Terminally ill deserve choice at end of their life
NEXT week supporters of voluntary assisted dying will meet at Parliament House in Brisbane in an effort to convince state MPs to hold a parliamentary inquiry into this issue of community concern — an issue that affects us all.
Terminally ill Queenslanders deserve to have a choice at the end of their lives — a good death or a bad one.
A parliamentary inquiry is the first step towards that choice and the Clem Jones Trust and Dying With Dignity Queensland are working together to achieve it.
A parliamentary inquiry can hear all sides of the argument, assess expert evidence, and separate fact from fiction.

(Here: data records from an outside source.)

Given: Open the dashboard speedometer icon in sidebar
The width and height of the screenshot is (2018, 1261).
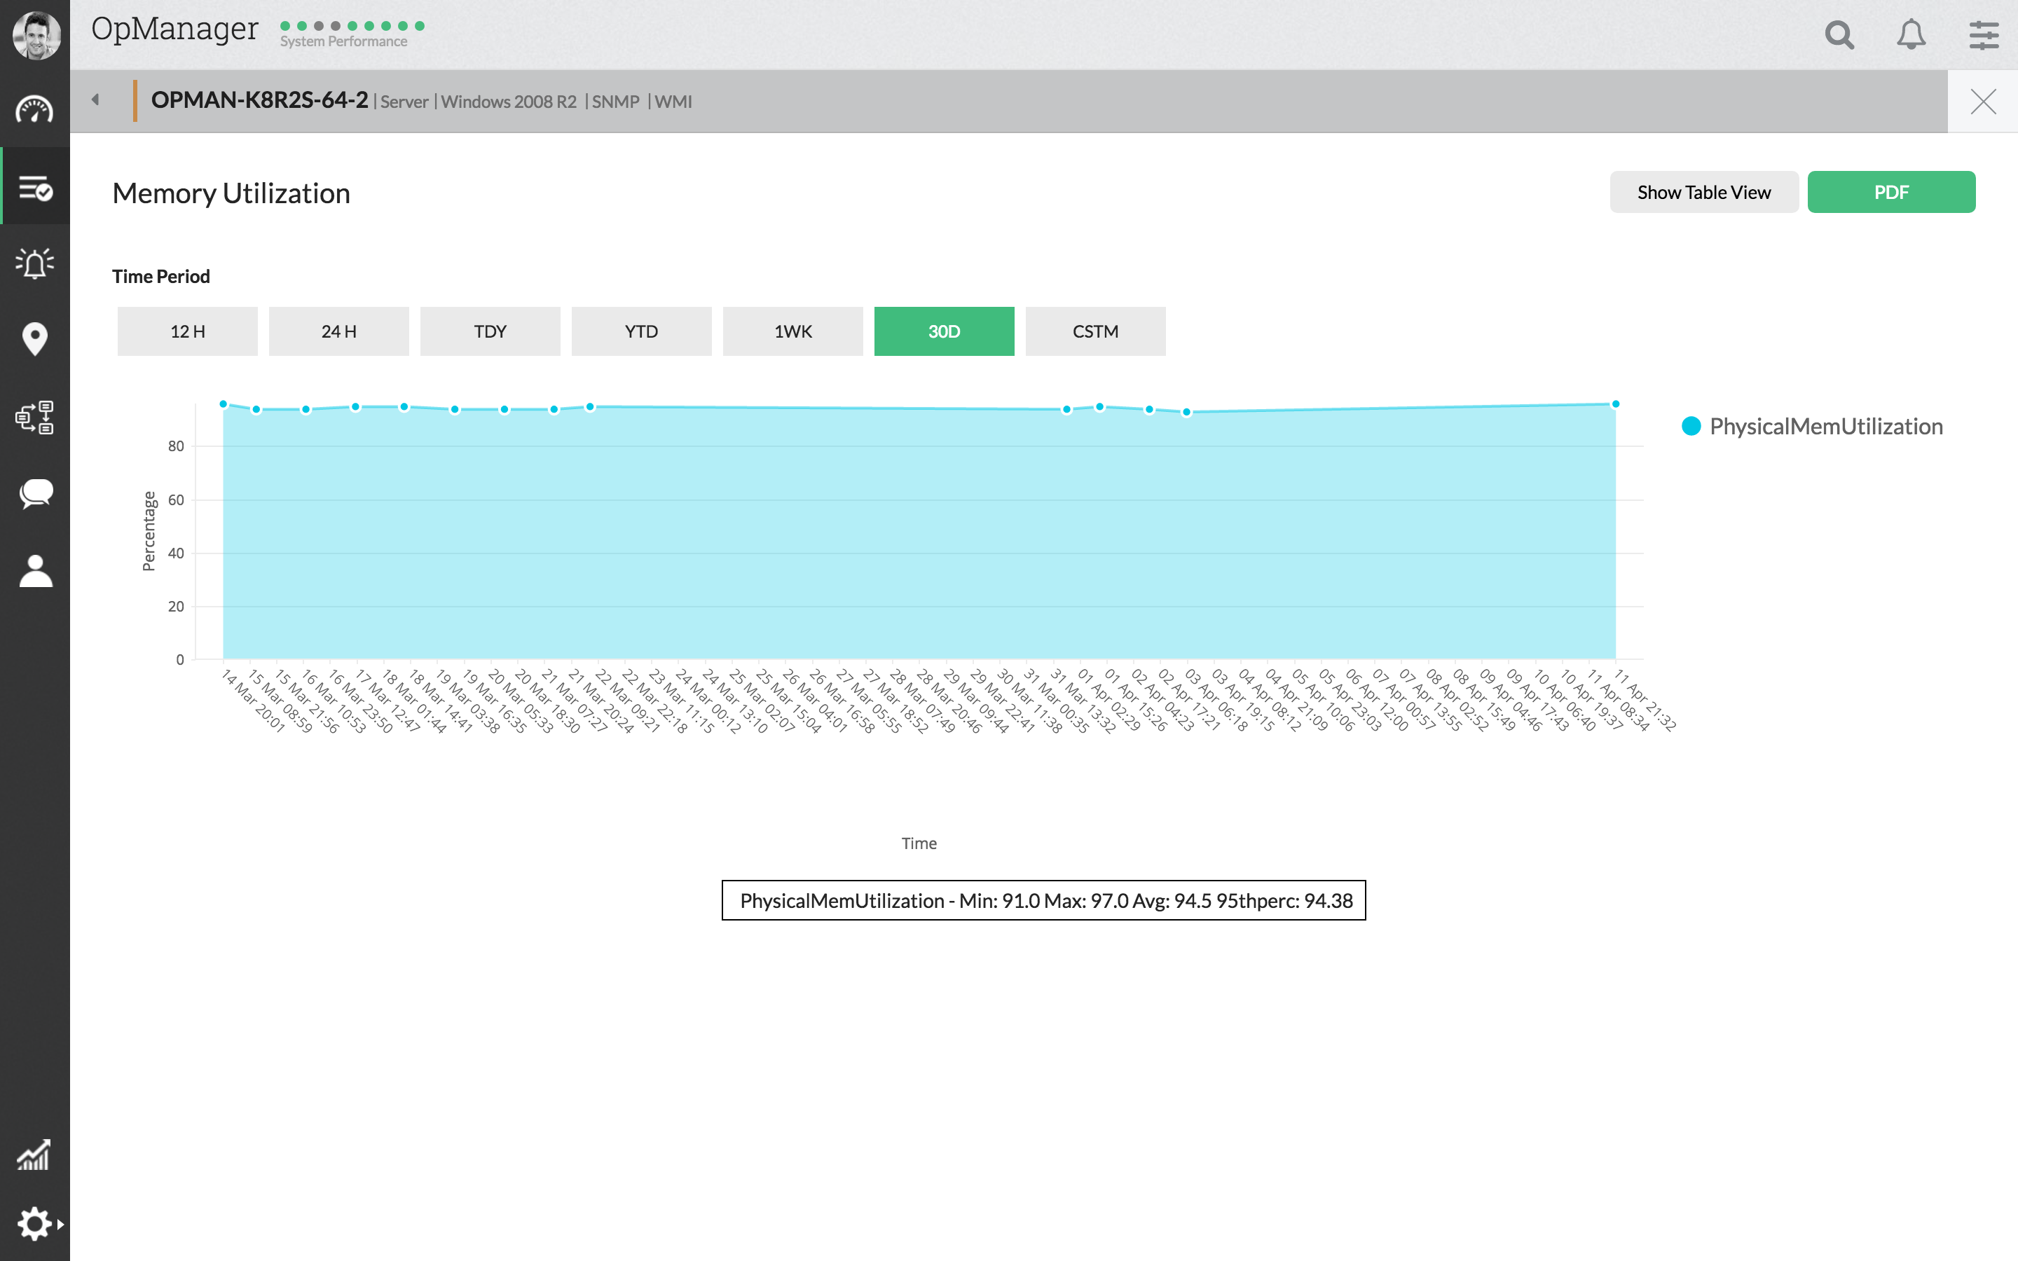Looking at the screenshot, I should pyautogui.click(x=34, y=110).
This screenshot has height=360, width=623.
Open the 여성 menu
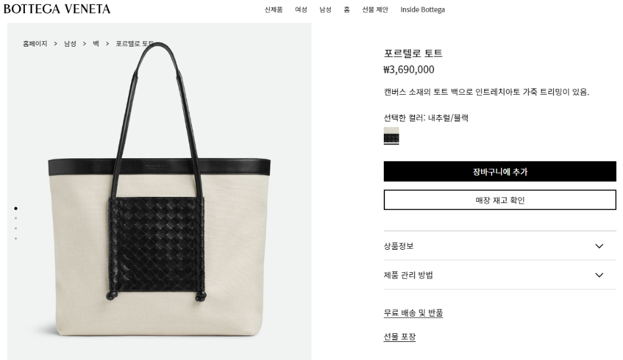[301, 9]
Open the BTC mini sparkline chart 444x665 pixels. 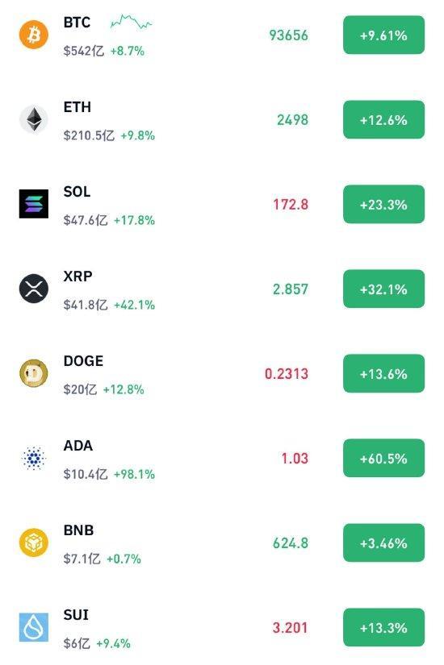131,22
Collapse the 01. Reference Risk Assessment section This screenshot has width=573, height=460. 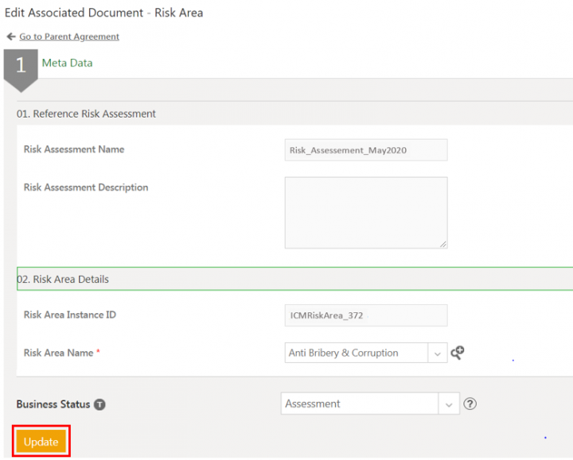click(87, 114)
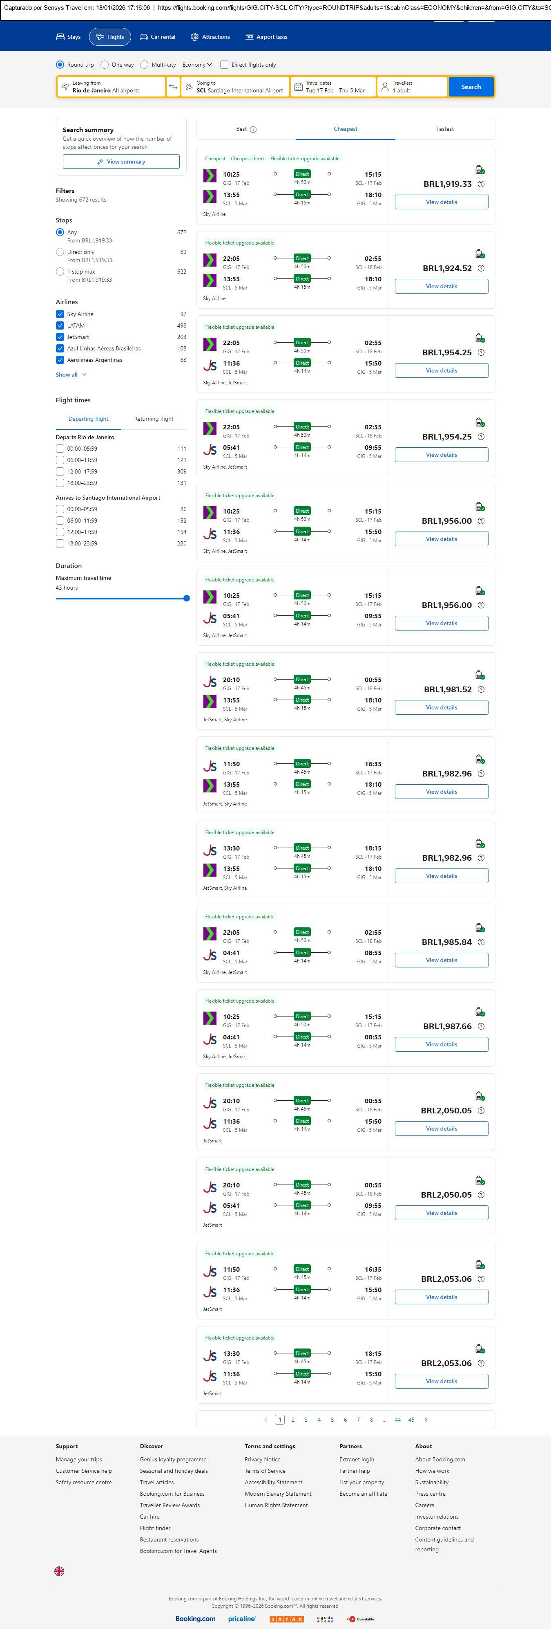Switch to the Fastest tab
The width and height of the screenshot is (551, 1629).
[x=445, y=129]
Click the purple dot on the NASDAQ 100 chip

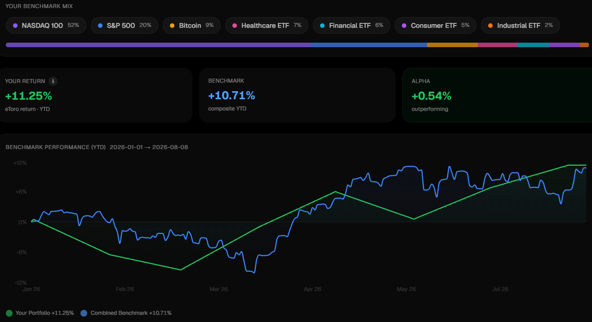pyautogui.click(x=15, y=26)
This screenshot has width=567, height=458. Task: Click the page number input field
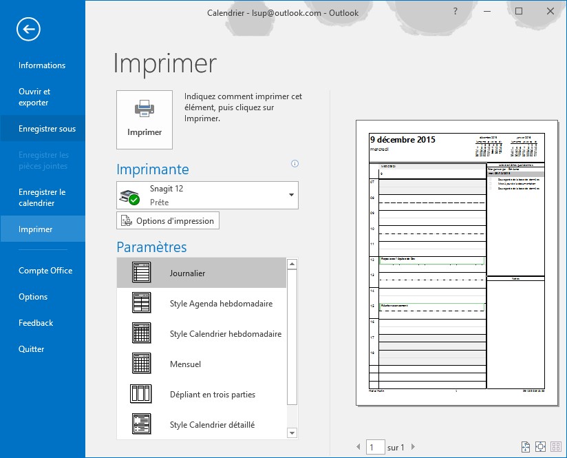pos(375,448)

The issue has been examined and debated in all states except Queensland. VAD laws passed by the Northern Territory Parliament in the mid- 1990s were overturned by John Howard’s federal government.
In November 2017 — after an extensive parliamentary inquiry — the Victorian Parliament passed voluntary assisted dying laws effective from mid- 2019.
Bills were debated but narrowly failed to pass in NSW in November 2017 and in SA in November 2016, and a Bill was voted down in Tasmania in May 2017. In WA a parliamentary inquiry into VAD established in August 2017 is due to report in August this year. The length of inquiries — at least 12 months in both Victoria and WA — shows why Queensland needs to establish one sooner not later.
I urge all MPs to take an interest in this issue and support a parliamentary inquiry.
I also urge all Queenslanders to contact their local state MP and make their views known.